··· Exercise material

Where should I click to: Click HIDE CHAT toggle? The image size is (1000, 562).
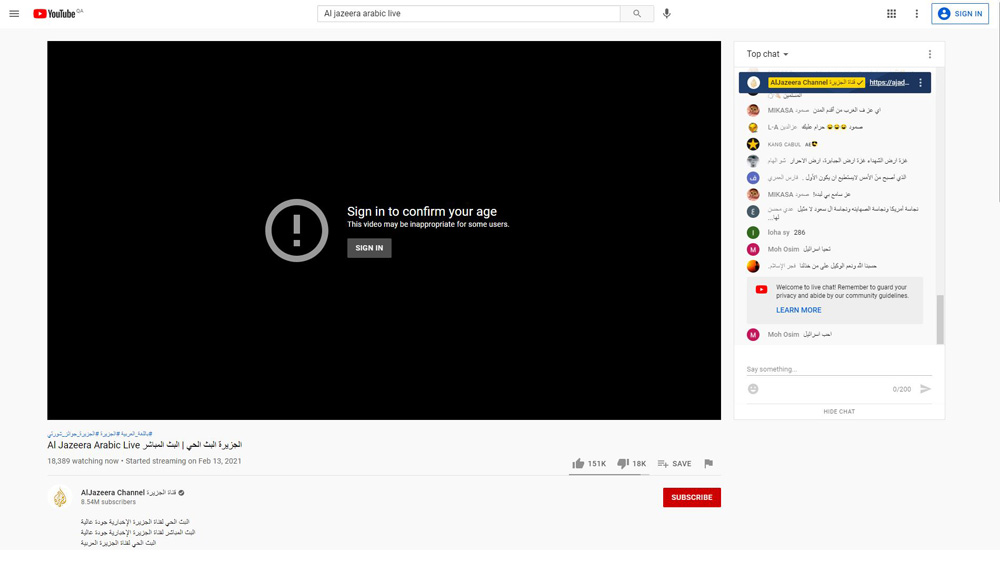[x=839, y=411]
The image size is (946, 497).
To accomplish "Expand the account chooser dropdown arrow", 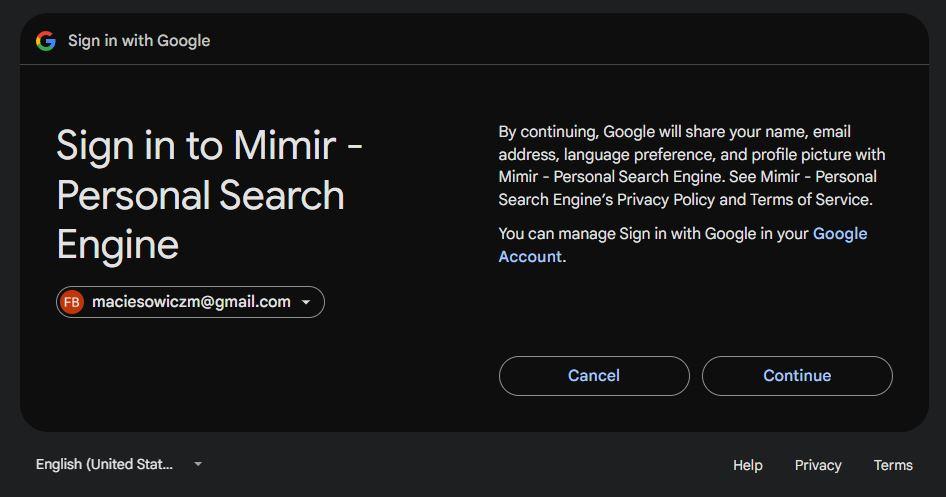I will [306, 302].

······
··· Exercise material

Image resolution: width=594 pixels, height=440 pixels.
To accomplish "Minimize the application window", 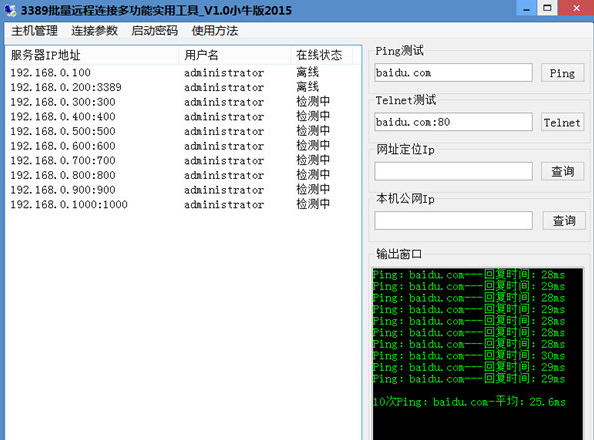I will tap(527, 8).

······

Exercise details
Collect every line in the entries above that contains the word "size", and copy each one in full.

Finished exercise
Where should I click to: Click HIDE CHAT toggle? The image size is (1000, 562).
The image size is (946, 497).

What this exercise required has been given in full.